Robertson was prophetic in another one of his writings. His book Beyond the Spectrum was eventually published in 1914. Once again he had trouble finding a publisher and was laughed at his peers because the story was so far fetched.

The premise of the story is a 'futuristic' (by 1914 standards) global war fought in a large part by airplanes, which in 1914 were dangerous machines for travel and literature on their military use was non-existant because it predated even WW1!

This story started in December (no year given) because of a surprise attack on Hawaii by the Japanses and ends with a plane dropping a 'sun bomb' so destructive that it's use forced the Japanese to capitulate. This bomb was so powerful it could destroy an entire city with one blinding flash of light. Again.... sound like anything we've read in our history books? Even more crazy was the fact that this one was published 37 years before Pearl Harbor and 41 years before Hiroshima!

That is just too strange for me! Nostradamus move over, you've got company. I have to do some more research and find out what else he has written!

Empress - February 5, 2005 12:57 AM (GMT)
You'll love this Jamie!!!!!

Beyond the Spectrum is one of the stories in the book I bought. It contains:

Wreck of the Titan
The Pirates
Beyond the Spectrum
In the Valley of the Shadow

JamieNYY - February 5, 2005 12:59 AM (GMT)
Oh wow Julie, thats great. If you read any of the others let me know how they are, particularly 'Beyond the Spectrum.' I had never even heard of anything outside 'Wreck of the Titan' buy him before! Congrats, thats amazing!

quetico1 - February 5, 2005 10:10 PM (GMT)
QUOTE (EoI71 @ Feb 5 2005, 12:04 AM)
Today at a book store I actually found and bought the book "The Wreck of the Titan". It was on the clearance rack for a dollar, marked down from $78.00. The book is in beautiful mint shape and has 4 other stories Robertson wrote in it. I can't wait to read it and see the parallels!!!!

IF ANYONE IS INTERESTED HERE IS A LINK THE WRECK OF THE TITAN


this is the complete story..if you cannot find the book
i just finished reading it myself ....VERY INTERESTING...

Loren - February 6, 2005 03:58 PM (GMT)
WOW..thanks, I was just talking to Julie about this :)

quetico1 - February 6, 2005 08:18 PM (GMT)
no problem loren....if you get a chance check out ebay..they have some of these books for sale ....i think they may be originals...

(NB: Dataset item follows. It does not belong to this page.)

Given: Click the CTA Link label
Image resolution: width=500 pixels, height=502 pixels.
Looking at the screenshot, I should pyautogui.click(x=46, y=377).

quetico1 - February 11, 2005 01:45 AM (GMT)
QUOTE (EoI71 @ Feb 5 2005, 12:04 AM)
Today at a book store I actually found and bought the book "The Wreck of the Titan". It was on the clearance rack for a dollar, marked down from $78.00. The book is in beautiful mint shape and has 4 other stories Robertson wrote in it. I can't wait to read it and see the parallels!!!!

speaking of MORGAN ROBERTSON i was in a used bookstore in Haggerstown MD yesterday and found a first print 1915 biogrophy of him.....it has a photo of him and is autoraphed at the bottom.....i paid $2.50 the young casher at the counter had know idea what it was ....maybe it is only worth that ????but who knows ...it has sparked my interest in him ..i was amazed to learn he has writen over 1000 short stories..alot of them to do with the sea....i wonder if clive used him for some inspiration......i was going to scan and put up pics if anyone is intersted in seeing his pic and the book....

Empress - February 11, 2005 01:50 AM (GMT)
QUOTE (quetico1 @ Feb 10 2005, 08:45 PM)
speaking of MORGAN ROBERTSON i was in a used bookstore in Haggerstown MD yesterday and found a first print 1915 biogrophy of him.....it has a photo of him and is autoraphed at the bottom.....i paid $2.50 the young casher at the counter had know idea what it was ....maybe it is only worth that ????but who knows ...it has sparked my interest in him ..i was amazed to learn he has writen over 1000 short stories..alot of them to do with the sea....i wonder if clive used him for some inspiration......i was going to scan and put up pics if anyone is intersted in seeing his pic and the book....

Good job!!!!!! I would love to see them. I finished reading Wreck of the Titan last night and to be honest I had to go back and find where the Titan wrecked. It really was a personal interest story, a good one, but the wreck happened in 1 page and the rest of it was character driven. I would love to see what Robertson looks like!